Your answer should be the exact lines of the data below from the one containing "Screen dimensions: 1153x1036" through the one containing "Given: Click the Inhibitor column title"; please include nothing else.
• • • • •
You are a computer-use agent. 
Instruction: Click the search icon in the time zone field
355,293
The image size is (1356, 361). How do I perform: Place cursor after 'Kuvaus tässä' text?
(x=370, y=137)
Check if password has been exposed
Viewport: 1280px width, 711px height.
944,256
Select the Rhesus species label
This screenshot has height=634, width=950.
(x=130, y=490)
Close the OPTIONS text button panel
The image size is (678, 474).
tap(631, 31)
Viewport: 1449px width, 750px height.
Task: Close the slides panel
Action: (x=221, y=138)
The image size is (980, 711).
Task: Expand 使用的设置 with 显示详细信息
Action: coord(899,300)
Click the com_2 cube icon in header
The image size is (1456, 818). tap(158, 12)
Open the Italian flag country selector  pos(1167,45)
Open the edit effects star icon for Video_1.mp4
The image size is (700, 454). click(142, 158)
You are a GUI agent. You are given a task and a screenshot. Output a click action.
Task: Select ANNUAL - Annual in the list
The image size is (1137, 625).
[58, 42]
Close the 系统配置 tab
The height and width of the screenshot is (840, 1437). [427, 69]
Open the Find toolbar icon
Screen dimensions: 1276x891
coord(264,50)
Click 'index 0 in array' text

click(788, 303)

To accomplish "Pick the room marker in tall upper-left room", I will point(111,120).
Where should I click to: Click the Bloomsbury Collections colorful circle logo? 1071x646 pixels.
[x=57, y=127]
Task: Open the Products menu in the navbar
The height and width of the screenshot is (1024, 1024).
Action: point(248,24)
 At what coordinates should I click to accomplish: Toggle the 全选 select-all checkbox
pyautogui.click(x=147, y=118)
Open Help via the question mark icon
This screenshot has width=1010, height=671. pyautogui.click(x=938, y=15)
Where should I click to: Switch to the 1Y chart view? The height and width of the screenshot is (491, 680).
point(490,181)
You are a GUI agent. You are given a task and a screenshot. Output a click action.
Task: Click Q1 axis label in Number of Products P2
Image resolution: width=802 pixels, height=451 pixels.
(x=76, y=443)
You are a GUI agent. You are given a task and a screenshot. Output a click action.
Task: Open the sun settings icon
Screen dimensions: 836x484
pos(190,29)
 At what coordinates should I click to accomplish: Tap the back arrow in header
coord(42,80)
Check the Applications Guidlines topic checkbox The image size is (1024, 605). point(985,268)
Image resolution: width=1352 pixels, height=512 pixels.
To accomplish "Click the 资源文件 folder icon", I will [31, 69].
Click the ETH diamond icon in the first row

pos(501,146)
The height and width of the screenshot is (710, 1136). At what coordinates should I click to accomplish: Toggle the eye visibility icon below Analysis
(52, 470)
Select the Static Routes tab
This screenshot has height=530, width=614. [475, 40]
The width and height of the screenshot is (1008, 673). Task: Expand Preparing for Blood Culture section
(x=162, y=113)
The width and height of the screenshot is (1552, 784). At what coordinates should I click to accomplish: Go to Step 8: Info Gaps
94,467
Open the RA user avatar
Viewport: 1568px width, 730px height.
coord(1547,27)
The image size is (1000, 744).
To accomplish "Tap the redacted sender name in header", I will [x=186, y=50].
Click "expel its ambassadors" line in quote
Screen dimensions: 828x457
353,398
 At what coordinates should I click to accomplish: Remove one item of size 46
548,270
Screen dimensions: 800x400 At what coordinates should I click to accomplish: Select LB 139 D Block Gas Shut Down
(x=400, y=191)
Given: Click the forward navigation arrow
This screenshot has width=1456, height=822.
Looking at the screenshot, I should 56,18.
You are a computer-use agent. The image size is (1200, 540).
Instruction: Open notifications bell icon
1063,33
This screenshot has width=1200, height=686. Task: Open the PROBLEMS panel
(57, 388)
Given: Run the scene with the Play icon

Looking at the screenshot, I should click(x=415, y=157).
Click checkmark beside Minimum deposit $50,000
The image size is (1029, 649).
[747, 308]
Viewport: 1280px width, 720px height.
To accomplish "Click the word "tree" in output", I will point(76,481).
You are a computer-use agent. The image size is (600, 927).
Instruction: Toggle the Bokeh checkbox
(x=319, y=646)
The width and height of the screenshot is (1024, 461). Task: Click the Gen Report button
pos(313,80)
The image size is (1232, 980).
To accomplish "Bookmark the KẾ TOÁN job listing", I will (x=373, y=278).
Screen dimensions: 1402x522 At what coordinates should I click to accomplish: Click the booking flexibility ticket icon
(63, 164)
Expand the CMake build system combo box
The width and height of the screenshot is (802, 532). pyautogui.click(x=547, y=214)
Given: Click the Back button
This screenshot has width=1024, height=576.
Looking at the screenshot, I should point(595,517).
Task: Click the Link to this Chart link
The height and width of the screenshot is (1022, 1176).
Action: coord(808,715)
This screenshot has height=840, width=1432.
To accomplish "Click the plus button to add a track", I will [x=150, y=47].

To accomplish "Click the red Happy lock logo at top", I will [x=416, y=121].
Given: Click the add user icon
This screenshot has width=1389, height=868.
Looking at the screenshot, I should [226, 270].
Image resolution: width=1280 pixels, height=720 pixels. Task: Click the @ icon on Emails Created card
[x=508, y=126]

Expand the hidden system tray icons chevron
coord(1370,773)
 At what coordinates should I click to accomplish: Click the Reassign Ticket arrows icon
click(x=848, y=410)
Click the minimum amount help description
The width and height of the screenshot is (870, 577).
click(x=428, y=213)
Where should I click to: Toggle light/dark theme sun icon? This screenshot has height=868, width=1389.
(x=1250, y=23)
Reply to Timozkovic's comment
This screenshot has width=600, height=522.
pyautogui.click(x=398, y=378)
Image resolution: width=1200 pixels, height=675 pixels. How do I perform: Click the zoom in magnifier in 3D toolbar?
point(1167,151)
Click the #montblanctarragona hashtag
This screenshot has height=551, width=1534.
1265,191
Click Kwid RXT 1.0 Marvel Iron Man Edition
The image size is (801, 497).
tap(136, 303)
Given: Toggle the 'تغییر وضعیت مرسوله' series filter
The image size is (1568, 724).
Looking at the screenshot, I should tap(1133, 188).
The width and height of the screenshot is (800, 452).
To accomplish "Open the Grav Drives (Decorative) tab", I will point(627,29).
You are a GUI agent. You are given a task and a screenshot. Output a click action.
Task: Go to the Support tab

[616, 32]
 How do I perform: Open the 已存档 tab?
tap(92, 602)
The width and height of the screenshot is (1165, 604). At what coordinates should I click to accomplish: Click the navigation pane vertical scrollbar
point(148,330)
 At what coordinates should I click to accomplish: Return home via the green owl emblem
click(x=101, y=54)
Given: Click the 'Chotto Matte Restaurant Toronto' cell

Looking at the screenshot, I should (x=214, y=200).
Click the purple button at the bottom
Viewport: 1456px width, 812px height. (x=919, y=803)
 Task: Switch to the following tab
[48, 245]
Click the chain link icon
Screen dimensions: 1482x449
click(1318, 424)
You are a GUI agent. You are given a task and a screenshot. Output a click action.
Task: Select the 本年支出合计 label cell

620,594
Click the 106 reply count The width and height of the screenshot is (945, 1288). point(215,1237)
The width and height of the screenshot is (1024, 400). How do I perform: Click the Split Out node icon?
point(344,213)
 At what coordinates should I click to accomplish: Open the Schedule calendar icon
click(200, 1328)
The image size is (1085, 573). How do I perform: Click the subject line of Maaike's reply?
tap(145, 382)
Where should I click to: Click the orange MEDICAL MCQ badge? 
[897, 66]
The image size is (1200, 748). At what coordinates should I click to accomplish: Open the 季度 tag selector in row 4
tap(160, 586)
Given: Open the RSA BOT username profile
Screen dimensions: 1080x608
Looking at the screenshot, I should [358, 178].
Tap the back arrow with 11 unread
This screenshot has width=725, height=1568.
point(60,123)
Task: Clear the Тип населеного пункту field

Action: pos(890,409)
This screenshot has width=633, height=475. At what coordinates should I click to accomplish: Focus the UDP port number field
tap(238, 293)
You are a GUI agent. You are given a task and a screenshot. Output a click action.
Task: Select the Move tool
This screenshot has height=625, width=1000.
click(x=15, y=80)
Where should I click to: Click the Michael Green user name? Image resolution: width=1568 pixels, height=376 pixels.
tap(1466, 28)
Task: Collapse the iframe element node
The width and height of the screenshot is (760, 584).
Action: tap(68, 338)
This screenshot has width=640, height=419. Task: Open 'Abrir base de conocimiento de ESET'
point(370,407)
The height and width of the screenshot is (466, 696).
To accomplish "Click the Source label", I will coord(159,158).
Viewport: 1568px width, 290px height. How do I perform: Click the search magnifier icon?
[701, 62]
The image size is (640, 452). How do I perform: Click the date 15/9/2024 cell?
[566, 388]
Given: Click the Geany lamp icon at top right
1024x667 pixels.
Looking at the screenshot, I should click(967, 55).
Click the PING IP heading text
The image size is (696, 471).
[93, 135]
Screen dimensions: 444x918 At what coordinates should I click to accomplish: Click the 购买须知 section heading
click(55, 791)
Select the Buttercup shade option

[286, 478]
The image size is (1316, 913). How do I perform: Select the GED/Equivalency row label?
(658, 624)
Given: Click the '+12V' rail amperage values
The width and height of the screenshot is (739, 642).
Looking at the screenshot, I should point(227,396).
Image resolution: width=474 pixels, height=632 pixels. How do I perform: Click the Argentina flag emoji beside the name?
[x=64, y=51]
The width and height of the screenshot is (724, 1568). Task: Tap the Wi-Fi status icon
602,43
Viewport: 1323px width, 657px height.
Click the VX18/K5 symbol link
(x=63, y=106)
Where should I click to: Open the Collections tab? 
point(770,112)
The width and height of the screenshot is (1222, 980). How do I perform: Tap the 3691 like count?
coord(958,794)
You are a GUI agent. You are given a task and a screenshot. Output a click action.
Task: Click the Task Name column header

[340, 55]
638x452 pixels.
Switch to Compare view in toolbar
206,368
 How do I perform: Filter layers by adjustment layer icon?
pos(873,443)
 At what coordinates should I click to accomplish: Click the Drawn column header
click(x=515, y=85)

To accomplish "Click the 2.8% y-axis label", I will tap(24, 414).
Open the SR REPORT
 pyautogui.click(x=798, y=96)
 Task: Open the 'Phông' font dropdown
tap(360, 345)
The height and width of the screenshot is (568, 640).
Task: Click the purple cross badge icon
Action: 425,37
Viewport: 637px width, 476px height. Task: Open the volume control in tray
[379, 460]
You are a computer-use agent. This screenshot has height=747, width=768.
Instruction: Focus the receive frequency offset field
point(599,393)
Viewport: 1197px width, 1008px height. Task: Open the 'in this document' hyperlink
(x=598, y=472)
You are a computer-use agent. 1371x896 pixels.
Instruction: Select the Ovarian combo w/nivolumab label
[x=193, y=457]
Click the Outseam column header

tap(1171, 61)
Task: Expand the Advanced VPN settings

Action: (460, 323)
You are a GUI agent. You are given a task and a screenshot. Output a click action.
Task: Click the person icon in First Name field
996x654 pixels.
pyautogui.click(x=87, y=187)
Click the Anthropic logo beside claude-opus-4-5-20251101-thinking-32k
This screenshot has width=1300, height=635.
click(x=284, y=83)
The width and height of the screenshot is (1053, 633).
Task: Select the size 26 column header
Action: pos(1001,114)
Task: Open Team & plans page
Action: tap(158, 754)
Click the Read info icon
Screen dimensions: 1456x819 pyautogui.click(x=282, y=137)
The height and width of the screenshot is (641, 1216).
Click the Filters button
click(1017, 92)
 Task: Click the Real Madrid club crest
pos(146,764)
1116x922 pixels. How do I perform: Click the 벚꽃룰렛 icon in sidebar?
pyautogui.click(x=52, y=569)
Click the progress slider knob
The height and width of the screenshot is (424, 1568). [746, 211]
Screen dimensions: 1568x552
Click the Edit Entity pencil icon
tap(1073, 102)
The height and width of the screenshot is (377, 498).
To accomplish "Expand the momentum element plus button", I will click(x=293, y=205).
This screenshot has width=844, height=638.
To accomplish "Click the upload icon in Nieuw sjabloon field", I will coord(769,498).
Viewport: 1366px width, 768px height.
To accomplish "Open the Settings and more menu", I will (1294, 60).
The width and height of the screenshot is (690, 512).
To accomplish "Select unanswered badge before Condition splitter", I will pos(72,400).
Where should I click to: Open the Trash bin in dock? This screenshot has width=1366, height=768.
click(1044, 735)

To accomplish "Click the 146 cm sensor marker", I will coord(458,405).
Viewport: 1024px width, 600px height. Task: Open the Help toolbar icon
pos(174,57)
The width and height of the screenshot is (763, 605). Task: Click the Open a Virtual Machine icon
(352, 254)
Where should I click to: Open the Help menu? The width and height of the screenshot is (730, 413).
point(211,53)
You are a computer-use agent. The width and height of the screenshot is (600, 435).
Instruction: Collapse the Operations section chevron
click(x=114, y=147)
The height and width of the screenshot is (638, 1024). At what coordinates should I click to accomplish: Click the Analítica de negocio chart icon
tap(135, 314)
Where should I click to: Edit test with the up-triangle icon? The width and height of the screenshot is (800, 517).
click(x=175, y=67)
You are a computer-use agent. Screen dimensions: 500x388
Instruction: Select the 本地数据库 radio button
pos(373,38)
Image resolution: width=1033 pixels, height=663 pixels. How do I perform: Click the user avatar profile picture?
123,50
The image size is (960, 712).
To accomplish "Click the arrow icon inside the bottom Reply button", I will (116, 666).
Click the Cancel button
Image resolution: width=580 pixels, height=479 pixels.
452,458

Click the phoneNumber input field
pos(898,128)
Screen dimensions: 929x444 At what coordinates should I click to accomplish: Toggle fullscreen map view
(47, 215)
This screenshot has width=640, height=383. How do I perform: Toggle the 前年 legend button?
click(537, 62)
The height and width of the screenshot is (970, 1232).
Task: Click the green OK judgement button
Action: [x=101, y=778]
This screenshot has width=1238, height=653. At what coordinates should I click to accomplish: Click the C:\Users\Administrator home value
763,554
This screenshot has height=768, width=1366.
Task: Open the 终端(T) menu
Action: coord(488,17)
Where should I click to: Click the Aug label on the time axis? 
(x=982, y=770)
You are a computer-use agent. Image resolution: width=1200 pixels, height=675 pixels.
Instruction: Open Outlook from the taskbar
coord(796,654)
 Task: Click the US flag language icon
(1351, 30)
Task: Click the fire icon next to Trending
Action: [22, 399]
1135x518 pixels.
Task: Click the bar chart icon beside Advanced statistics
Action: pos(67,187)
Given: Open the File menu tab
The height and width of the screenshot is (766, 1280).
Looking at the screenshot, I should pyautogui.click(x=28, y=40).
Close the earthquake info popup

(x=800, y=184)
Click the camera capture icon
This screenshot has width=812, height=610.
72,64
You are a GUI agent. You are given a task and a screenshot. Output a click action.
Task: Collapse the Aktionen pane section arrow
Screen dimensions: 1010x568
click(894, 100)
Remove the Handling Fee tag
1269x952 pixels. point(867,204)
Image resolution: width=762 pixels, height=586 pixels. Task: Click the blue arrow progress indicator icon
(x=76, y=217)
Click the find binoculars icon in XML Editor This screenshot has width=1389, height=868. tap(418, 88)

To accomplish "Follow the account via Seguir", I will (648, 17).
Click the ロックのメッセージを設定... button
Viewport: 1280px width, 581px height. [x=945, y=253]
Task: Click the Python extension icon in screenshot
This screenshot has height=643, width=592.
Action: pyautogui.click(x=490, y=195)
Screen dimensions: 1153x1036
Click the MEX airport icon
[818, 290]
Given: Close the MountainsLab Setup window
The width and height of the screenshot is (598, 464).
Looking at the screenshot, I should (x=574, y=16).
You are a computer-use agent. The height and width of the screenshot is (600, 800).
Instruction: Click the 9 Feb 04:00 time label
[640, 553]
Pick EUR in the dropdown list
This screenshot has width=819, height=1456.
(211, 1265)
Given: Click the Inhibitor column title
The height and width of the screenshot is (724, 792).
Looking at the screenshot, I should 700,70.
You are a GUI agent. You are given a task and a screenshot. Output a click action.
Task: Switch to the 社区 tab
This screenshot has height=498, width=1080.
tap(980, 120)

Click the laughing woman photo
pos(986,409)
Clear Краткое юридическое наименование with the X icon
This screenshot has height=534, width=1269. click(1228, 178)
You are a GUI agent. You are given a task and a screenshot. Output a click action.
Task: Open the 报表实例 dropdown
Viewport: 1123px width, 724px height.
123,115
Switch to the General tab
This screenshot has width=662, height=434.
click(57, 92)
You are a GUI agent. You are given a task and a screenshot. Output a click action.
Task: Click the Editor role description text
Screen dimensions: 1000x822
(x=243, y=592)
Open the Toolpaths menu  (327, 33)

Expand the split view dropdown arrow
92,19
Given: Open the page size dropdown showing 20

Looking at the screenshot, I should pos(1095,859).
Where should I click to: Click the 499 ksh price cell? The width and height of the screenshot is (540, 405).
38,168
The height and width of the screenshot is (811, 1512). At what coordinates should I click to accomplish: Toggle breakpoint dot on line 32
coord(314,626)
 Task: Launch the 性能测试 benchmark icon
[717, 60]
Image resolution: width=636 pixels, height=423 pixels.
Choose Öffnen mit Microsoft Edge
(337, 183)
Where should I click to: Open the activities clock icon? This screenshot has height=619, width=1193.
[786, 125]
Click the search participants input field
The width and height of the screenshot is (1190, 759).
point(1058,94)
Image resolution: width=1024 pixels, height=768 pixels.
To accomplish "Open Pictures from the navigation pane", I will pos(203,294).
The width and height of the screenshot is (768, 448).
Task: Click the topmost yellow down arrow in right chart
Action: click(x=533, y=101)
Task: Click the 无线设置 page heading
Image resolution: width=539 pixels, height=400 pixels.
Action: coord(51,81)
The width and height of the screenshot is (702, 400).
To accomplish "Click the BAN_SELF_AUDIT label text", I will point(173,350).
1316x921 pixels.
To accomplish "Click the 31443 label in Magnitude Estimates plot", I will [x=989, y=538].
• • • • •
RESPONSE =
Screen dimensions: 1153x1036
Click the MEX airport icon
[818, 290]
Given: Close the MountainsLab Setup window
The width and height of the screenshot is (598, 464).
Looking at the screenshot, I should (x=574, y=16).
You are a computer-use agent. The height and width of the screenshot is (600, 800).
Instruction: Click the 9 Feb 04:00 time label
[640, 553]
Pick EUR in the dropdown list
This screenshot has width=819, height=1456.
(211, 1265)
Given: Click the Inhibitor column title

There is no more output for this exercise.